Mais ces chiffres sont trompeurs. Les scénarios ne disent que ce qu’on veut leur faire dire, dans la mesure où le choix des données initiales conditionne les résultats. Et ces derniers sont contradictoires quand on les regarde de près.

Tout d’abord, tous s’accordent à dire que la consommation globale d’énergie continuera à augmenter d’ici 2050, à 700 QBtu au minimum (dans le jargon, quadrillion d’unités thermales britanniques) contre 600 aujourd’hui. Il faudra bien approvisionner les économies en développement et les industries du numérique gourmandes en électricité.

Or les quatre-cinquièmes de la production d’énergie proviennent du charbon, du pétrole, du gaz et du nucléaire. Même si la part d’énergie primaire issue du renouvelable augmente, il est illusoire de penser que celui-ci pourra se substituer aux autres sources. La part du renouvelable pourra tout au plus compenser l’augmentation de la consommation d’énergie globale, mais pas mettre fin à l’utilisation du pétrole, du gaz et du charbon tant qu’il y en aura. Dans l’histoire humaine, on n’a d’ailleurs jamais vu une source d’énergie se substituer à une autre. Elles s’additionnent les unes aux autres. Même le bois reste une source d’énergie importante dans certains pays.

Par ailleurs, si l’on considère la production d’électricité, très en vogue aujourd’hui à cause des voitures électriques et du narratif climatique, on constate qu’en 2022, 85% de l’électricité mondiale provenait de ressources non renouvelables: charbon 35%, gaz 23%, nucléaire 10% et hydro 15%, l’éolien, le solaire ou la biomasse en constituant à peine 15% à eux trois. Le basculement vers le tout-électrique ne va pas résoudre le problème des sources de production d’électricité de sitôt, quels que soient les investissements consentis dans le renouvelable. Certains scénarios ne prévoient d’ailleurs même pas de diminution des sources d’énergie fossile dans la production électrique de 2050.

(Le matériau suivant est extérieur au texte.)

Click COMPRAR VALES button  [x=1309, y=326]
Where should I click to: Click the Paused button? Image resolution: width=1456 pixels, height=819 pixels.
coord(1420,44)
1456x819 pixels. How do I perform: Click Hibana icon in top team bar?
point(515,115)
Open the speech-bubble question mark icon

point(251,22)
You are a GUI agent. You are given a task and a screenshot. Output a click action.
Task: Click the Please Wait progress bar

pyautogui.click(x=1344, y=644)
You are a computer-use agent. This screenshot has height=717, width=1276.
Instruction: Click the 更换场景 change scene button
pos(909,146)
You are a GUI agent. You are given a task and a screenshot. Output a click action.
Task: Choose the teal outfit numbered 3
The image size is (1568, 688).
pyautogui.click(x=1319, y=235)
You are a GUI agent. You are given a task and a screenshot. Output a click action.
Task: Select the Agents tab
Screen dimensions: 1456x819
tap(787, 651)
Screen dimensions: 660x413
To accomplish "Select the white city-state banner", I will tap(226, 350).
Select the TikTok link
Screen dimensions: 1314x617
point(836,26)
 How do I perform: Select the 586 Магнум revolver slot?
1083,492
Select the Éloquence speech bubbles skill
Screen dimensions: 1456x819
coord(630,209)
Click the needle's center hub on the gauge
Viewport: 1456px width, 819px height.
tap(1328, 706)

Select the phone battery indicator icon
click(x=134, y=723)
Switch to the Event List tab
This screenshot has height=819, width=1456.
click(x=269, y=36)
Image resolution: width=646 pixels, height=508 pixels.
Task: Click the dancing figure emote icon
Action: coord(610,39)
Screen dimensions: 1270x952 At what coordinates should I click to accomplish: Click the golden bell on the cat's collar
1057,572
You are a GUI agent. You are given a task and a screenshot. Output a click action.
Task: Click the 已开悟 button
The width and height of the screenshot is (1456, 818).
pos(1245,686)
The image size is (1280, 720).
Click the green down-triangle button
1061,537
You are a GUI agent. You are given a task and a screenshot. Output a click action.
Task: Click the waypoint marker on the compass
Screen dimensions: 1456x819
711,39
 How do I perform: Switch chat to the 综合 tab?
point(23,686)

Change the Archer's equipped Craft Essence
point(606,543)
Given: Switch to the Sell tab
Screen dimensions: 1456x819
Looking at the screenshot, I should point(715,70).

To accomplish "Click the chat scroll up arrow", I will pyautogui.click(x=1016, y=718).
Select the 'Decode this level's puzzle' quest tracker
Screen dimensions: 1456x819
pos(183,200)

C’est pourquoi les pays du sud global se distancient de plus en plus des objectifs climatiques et du tout-électrique renouvelable, qu’ils voient de plus en plus comme des mesures et des attrape-nigauds technologiques visant à limiter et à contrôler leur développement économique sous prétexte de lutte contre le réchauffement. Il y a donc très, très peu de chances pour que les objectifs climatiques soient atteints et pour que la transition vers des sources énergétiques uniquement vertes se fasse uniformément sur toute la planète. 

Loin de s’apaiser, la bataille pour l’énergie ne fait que redoubler.